The jury in the trial of former Minneapolis police officer Derek Chauvin has reached a verdict on its second day of deliberations.
More than 3,000 National Guard soldiers, along with state and local police officers, sheriff’s deputies and other law enforcement personnel have flooded Minneapolis in recent days, with a verdict looming in the Chauvin trial, and following the fatal police shooting of 20-year-old Daunte Wright in the nearby city of Brooklyn Center.
Prosecutors and defense attorneys ended closing arguments in the Chauvin trial Monday after making their cases to jurors following weeks of testimony amid nationwide concerns over potential unrest that could follow once a verdict is reached.
Hennepin County Judge Peter Cahill said the court is in recess, “until we hear from the jury.” Jury deliberation could take hours, days or weeks. The jury consists of six White people and six people who are Black or multiracial.
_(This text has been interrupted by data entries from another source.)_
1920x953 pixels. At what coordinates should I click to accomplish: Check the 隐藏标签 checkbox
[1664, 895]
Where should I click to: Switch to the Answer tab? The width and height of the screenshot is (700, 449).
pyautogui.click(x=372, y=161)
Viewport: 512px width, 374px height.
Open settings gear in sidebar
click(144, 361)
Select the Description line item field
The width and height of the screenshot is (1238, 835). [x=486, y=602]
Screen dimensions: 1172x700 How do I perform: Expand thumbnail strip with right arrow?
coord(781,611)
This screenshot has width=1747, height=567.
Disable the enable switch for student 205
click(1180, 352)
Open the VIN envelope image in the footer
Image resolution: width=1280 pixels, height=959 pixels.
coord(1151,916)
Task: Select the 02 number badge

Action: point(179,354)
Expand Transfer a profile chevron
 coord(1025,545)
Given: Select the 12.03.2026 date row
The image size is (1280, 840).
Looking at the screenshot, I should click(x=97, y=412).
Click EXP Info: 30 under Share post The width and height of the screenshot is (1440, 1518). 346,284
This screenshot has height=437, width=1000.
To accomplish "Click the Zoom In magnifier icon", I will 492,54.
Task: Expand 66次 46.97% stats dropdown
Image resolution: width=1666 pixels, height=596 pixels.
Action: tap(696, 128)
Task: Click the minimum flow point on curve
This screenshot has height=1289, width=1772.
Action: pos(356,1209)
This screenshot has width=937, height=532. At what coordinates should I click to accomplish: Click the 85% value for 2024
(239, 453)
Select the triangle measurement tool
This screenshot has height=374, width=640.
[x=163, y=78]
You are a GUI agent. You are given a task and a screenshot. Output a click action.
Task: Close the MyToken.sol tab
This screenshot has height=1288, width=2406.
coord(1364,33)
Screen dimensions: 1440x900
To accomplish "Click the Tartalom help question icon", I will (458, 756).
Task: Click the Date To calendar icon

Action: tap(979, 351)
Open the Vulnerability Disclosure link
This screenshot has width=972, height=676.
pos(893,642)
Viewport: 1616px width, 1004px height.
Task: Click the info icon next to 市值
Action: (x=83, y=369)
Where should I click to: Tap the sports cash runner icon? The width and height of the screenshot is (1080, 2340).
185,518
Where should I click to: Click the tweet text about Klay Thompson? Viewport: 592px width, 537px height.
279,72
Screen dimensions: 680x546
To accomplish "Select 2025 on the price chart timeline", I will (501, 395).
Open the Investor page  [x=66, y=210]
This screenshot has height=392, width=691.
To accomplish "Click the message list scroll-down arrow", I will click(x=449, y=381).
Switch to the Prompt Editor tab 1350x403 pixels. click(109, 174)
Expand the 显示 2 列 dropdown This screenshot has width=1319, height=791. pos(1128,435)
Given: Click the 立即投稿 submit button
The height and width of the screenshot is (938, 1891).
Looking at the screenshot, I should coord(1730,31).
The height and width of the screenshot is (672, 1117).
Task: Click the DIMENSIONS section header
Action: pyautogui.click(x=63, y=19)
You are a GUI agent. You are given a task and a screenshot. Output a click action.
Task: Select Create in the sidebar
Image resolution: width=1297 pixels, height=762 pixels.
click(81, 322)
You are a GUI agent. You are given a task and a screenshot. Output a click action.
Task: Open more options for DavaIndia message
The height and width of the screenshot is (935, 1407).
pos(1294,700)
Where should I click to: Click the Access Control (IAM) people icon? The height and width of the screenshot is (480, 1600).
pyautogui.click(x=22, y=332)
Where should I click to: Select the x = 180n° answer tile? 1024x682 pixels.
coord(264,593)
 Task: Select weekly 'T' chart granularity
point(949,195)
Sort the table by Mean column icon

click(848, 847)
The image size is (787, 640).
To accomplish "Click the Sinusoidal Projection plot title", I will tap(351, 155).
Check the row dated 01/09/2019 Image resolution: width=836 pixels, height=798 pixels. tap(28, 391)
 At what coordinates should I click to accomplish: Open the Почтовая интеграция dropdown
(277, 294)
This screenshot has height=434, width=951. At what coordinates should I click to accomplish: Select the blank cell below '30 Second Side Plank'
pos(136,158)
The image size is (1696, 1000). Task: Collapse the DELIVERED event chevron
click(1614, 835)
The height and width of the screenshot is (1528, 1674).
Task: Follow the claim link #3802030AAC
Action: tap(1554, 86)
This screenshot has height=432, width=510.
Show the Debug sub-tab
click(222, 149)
Defense attorney Eric Nelson voiced concerns over the impartiality of the jury given the media attention the case has received. He also cited comments from Rep. Maxine Waters, D-Calif., who has voiced support for protesters in Minnesota.
“I just don’t know how this jury can really be… that they are free from the taint of this,” Nelson told the court. “Now that we have U.S. representatives threatening acts of in relation to this specific case. It’s mind-boggling.”
Cahill called it “disrespectful to the rule of law and to the judicial branch” for elected officials to comment on the outcome of the case — but ultimately denied the defense’s request to declare a mistrial.
“I’ll give you that Congresswoman Waters may have given you something on appeal that may result in this whole trial being overturned,” Cahill said.